The two types of bacteria found in ponds are aerobic and anaerobic bacteria. Aeration of a pond benefits aerobic bacteria because it needs oxygen to survive. This is the type that consumes organic material and sludge in the water that can lead to algae blooms. Anaerobic bacteria feed on the decaying leaves, dead fish or other debris on the floor of the pond. Their assistance prevents the bottom from becoming slimy. Anaerobic bacteria do not need much oxygen to survive and that is why it can exist at the bottom of ponds where the level of oxygen is naturally low.

Understand Oxygen Needs

Aerobic bacteria die without oxygen and the water quality drops quickly in their absence. The anaerobic bacteria continue to thrive and eventually, its numbers expand. When the level of anaerobic bacteria is too high the pond will begin to smell. All anaerobic bacteria release an unpleasant gas but it is not usually noticeable when the bacteria remain at the bottom of the pond. The odor becomes apparent when the oxygen level drops and the bacteria are closer to the surface.

Know the Risks

There are risks when people allow their pond water to have too much anaerobic bacteria, in addition to the odor. Some types of this bacteria are dangerous to humans and wildlife. Examples of unwanted anaerobic bacteria include E. coli and botulism.

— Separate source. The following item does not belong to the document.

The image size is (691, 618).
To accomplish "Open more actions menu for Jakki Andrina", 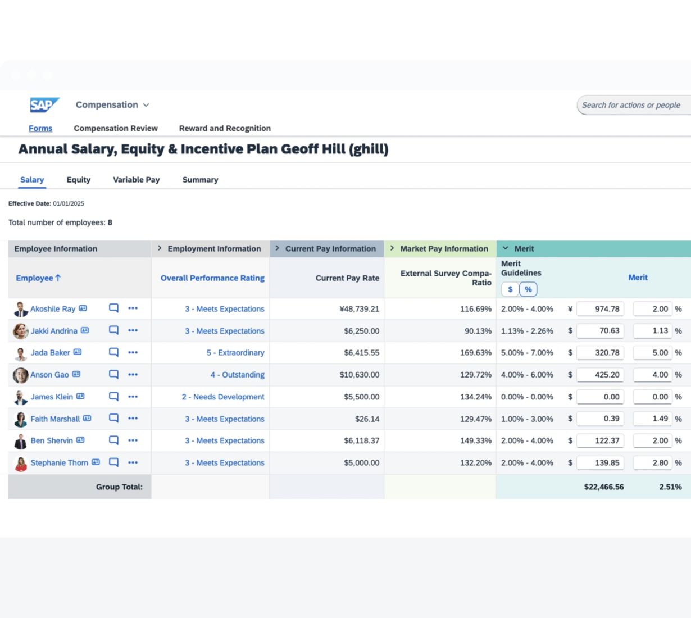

The solution is not to attempt to sterilize the water. Common home remedies like adding vinegar to control pH levels can kill off the fish and not address the underlying concern. Oxygen is the solution and it requires aeration for the pond to have the right level. Oxygenated water preserves the aerobic bacteria that keep algae away, so the water remains safe for fish, birds, and people and they reduce the food available for anaerobic bacteria. The high oxygen level keeps the anaerobic bacteria at the bottom where they are needed.